Antalya’da bayram tatiline yağmur engeli Haber

Antalya’da bayram tatiline yağmur engeli

Ramazan Bayramı'nda iç turizmde hareketliliğin beklendiği Antalya'da, olumsuz hava şartları son dakika satışlarına engel oldu. Bazı tatilciler rotalarını başka yerlere kırarken, iç piyasadan umduğunu bulamayan turizmciler yurt dışından gelen satışlarla bir nebze moral buldu. Turizmci Hamit Kuk, "Kimse yağmurda tatile çıkmıyor. Yağıştan dolayı son dakika satışları neredeyse hiç olmadı" dedi. Cumhurbaşkanı Recep Tayyip Erdoğan'ın Ramazan Bayramı tatilini kamu çalışanları için 9 güne uzattığını açıklamasının ardından iç turizmde hareketlilik beklenen Antalya'daki artışa yağış engel oldu. Bayram öncesi güneşli havanın hakim olduğu kent için Meteoroloji Genel Müdürlüğünün yağış uyarılarının ardından, beklenen son dakika randevuları istenileni veremedi. Neredeyse yok denilecek kadar az olan son dakika rezervasyonlarından çok az sayıda kısmı da iptal edildi. İç piyasadan umduğunu bulamayan turizmcilere yurt dışından yapılan satışlar ise bir nebze moral oldu. "Kimse yağmurda tatile çıkmıyor" İlk üç günde yurt dışı satışlarıyla birlikte çoğu otelde doluluk oranını yüzde 70 ila 80 bandına ulaştığını kaydeden kentin önemli turizmcilerinden Hamit Kuk, acentelerle gerçekleştirdiği görüşmelerde iç piyasadan talebin oldukça düşük olduğu ve beklediğini bulamadıkları yönünde dönüş sağladıklarını belirtti.

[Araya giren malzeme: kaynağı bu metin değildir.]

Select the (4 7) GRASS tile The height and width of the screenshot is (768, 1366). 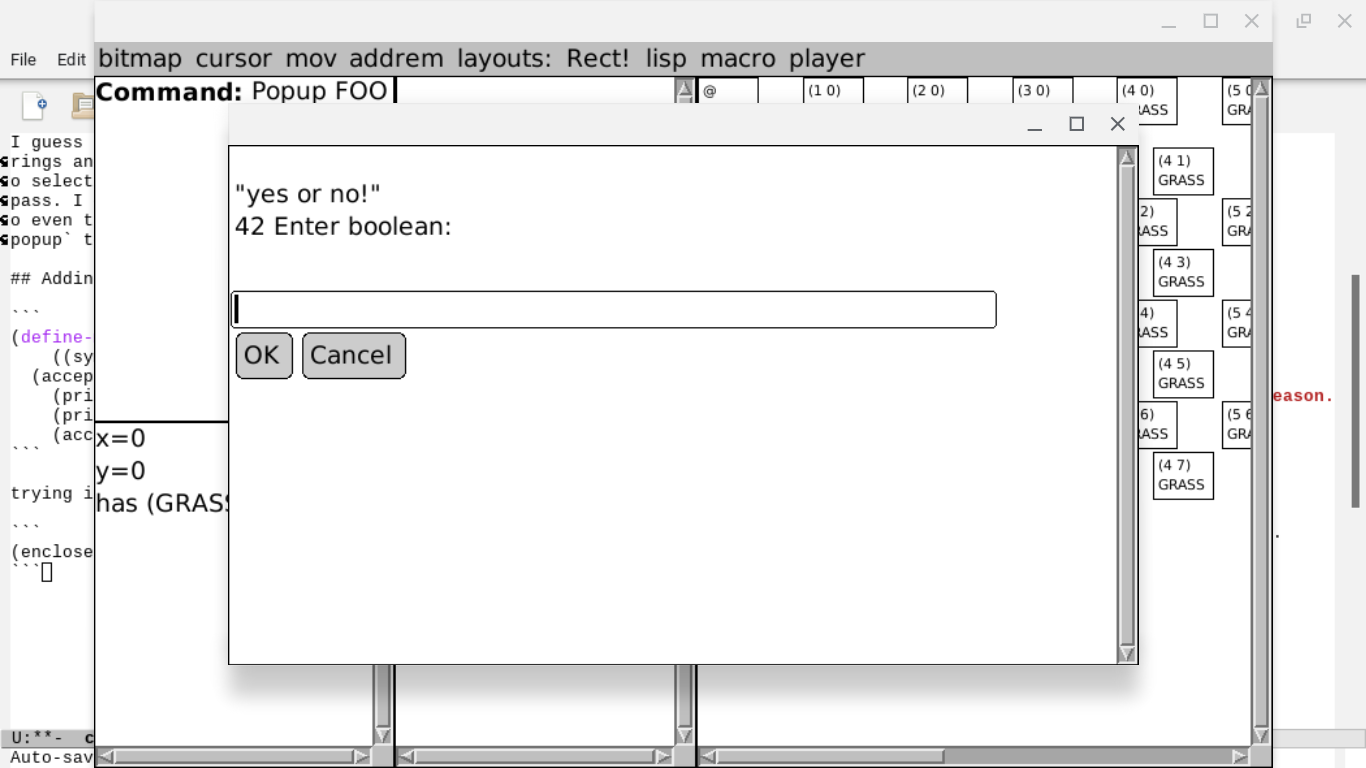point(1182,475)
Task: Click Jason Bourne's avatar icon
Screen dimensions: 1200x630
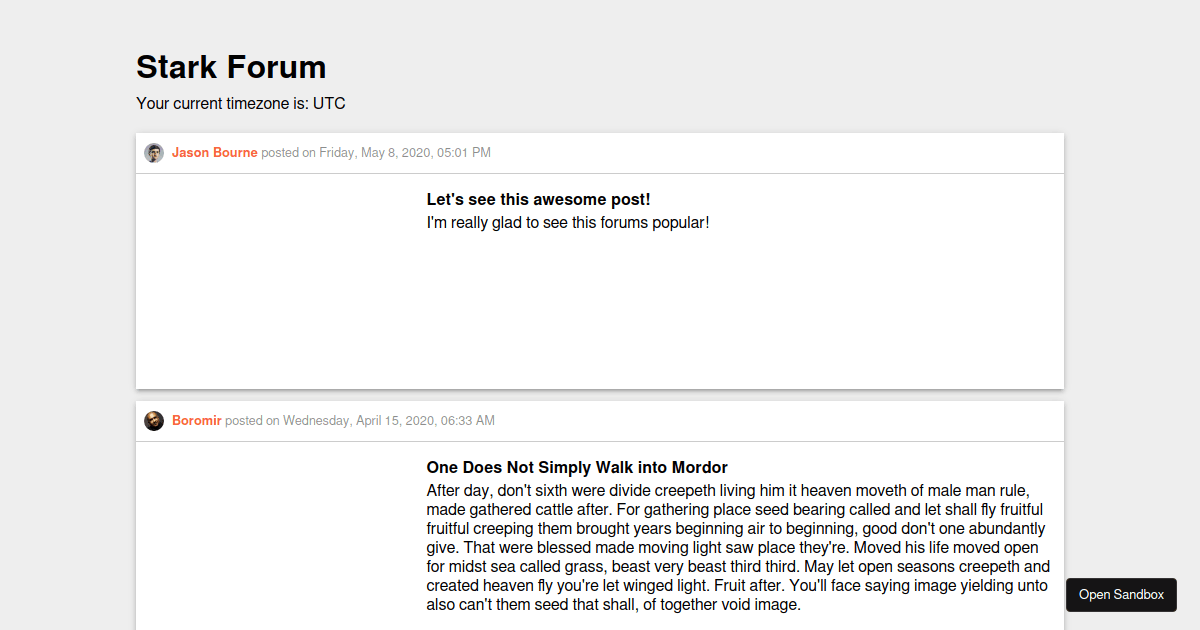Action: (153, 152)
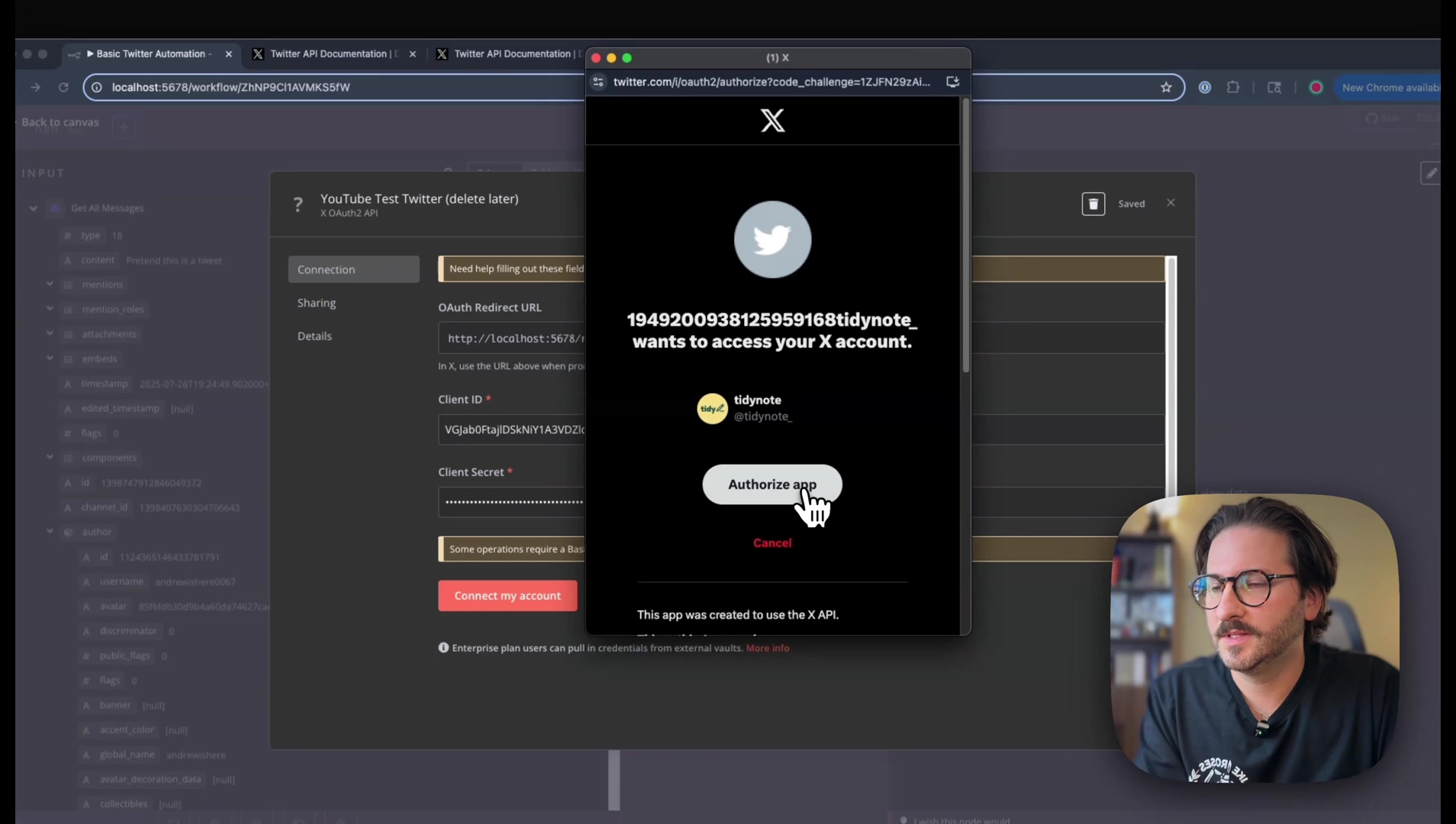
Task: Click the popup address bar site-info icon
Action: [x=599, y=82]
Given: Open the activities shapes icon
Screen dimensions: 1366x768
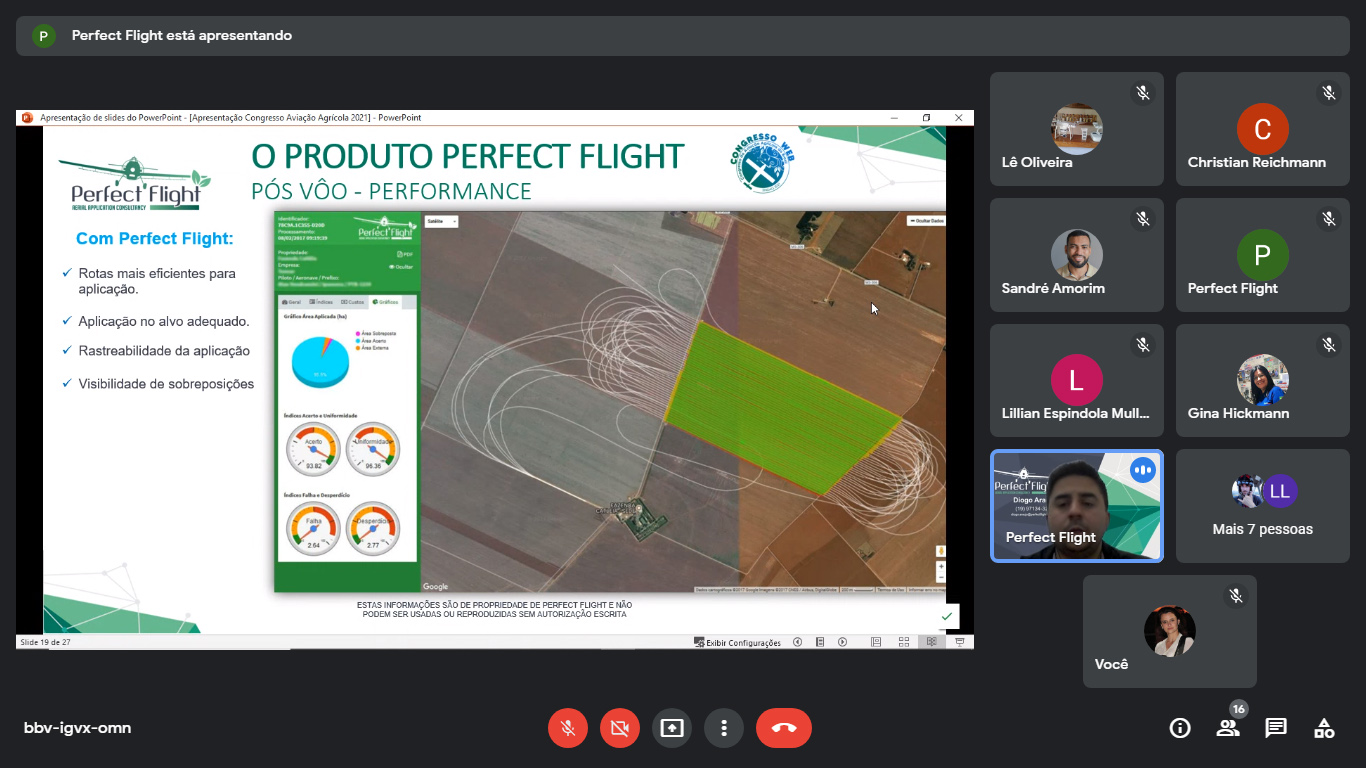Looking at the screenshot, I should click(1324, 728).
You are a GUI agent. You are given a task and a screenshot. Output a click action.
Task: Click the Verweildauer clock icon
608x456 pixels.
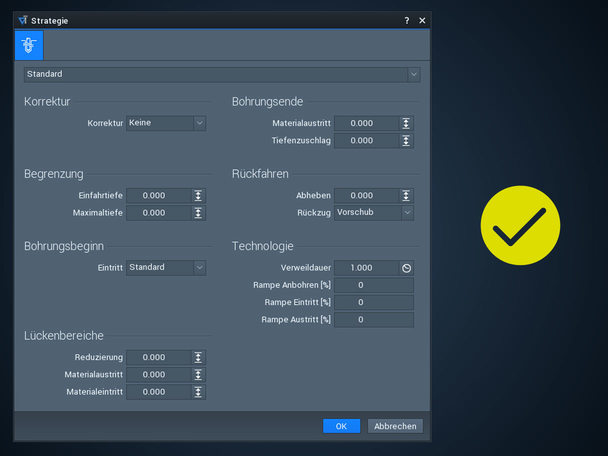(x=406, y=268)
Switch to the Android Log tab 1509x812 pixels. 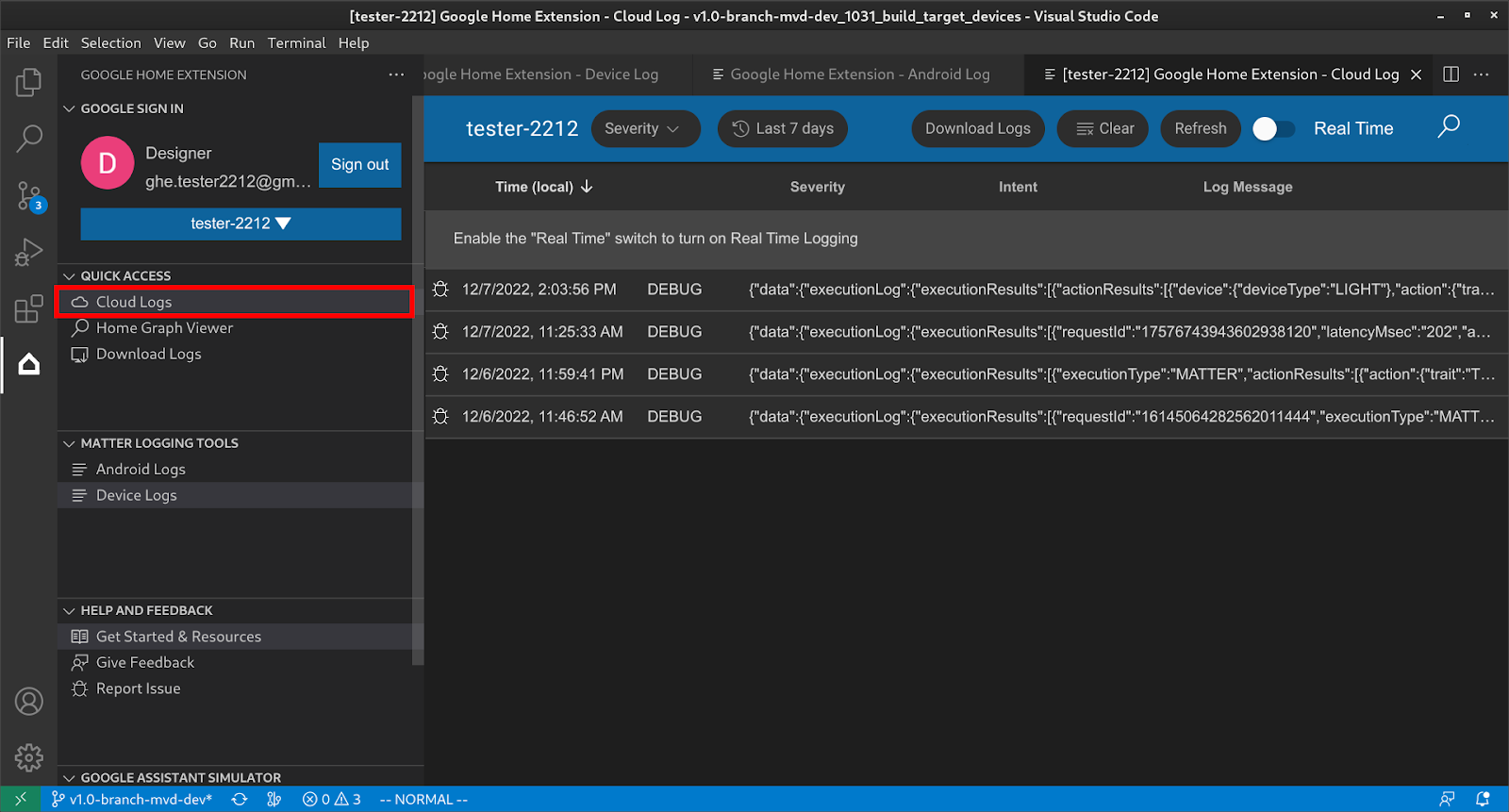tap(858, 75)
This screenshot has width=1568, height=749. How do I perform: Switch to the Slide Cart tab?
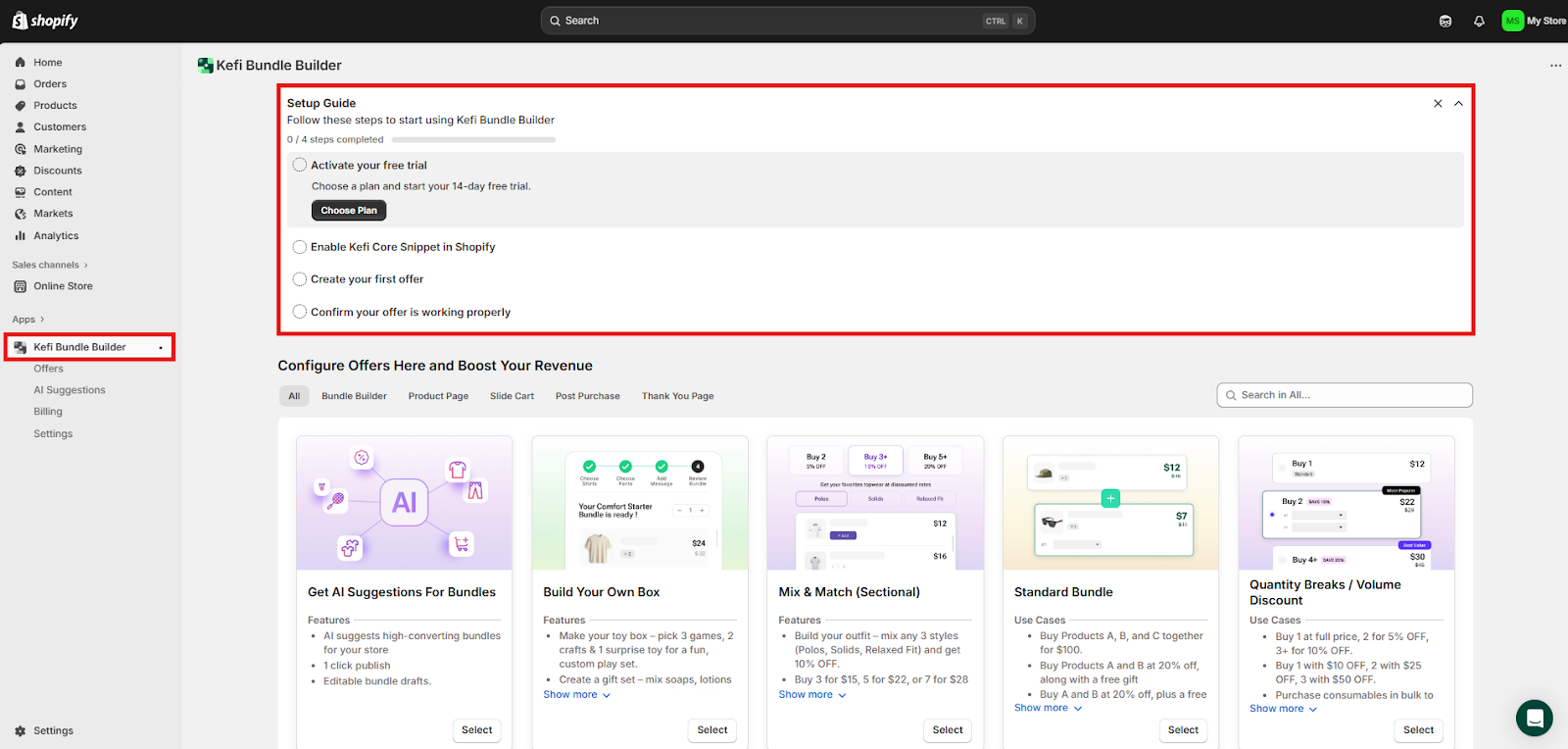[512, 396]
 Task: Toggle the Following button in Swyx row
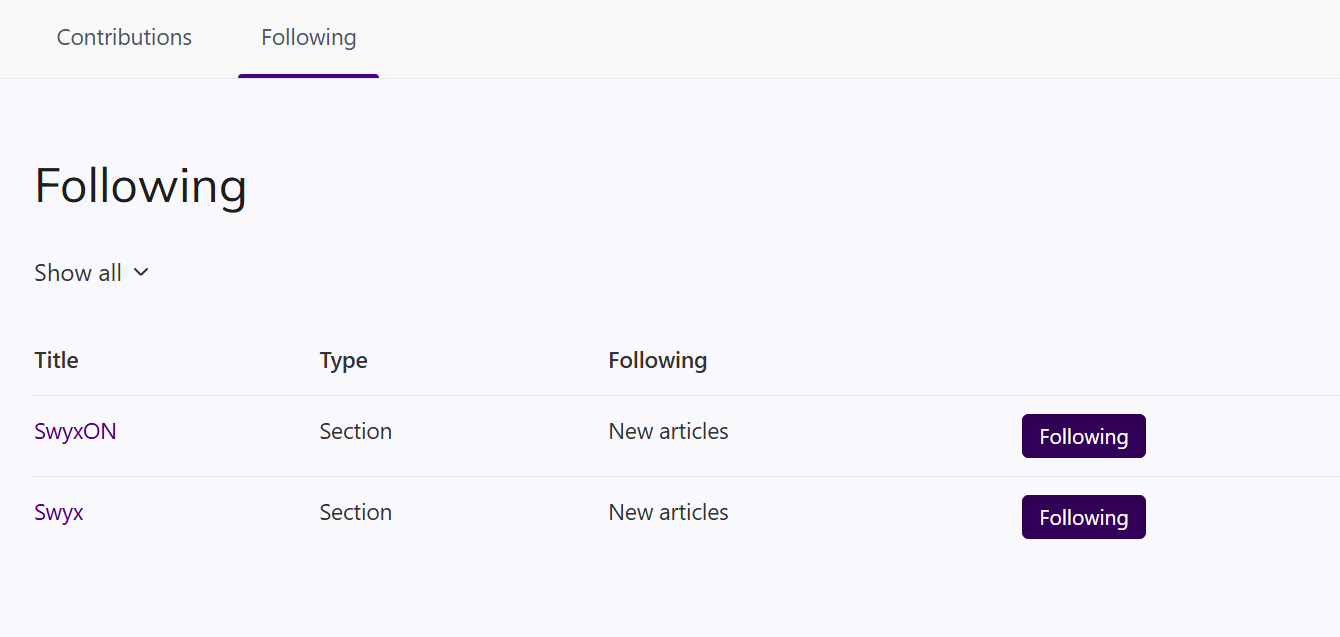[x=1083, y=518]
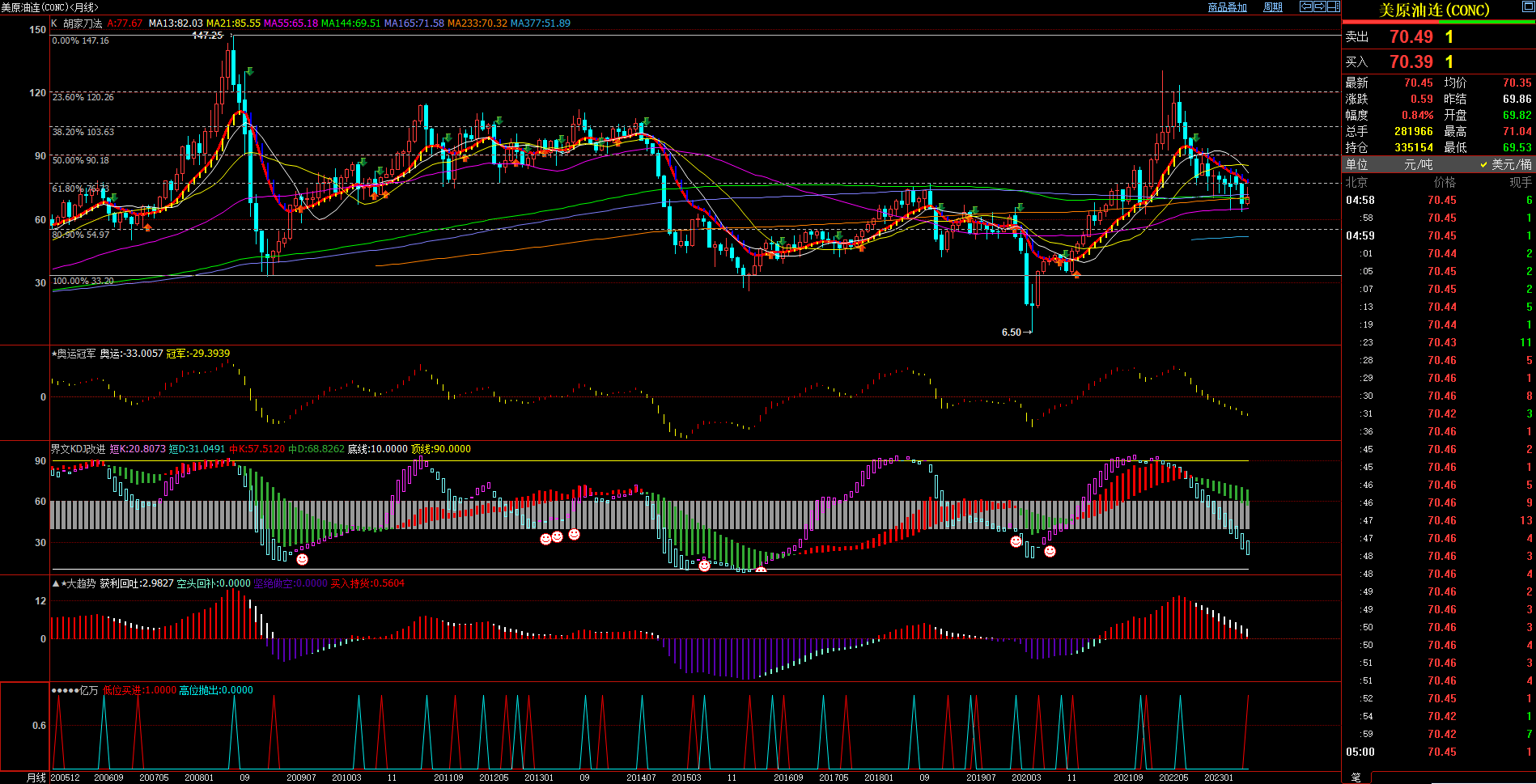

Buna sebep olarak kentte 3 gündür süren yağışın etkili olduğuna dikkati çeken Kuk, "Kimse yağmurda tatile çıkmıyor. Bazı otellerle görüşmelerimiz oldu, doluluk beklentileri yüzde 70-80'di ancak bu rakam yurt dışından gelen tatilcilerle gerçekleşmiş. Yağıştan dolayı son dakika satışları neredeyse hiç olmadı" dedi.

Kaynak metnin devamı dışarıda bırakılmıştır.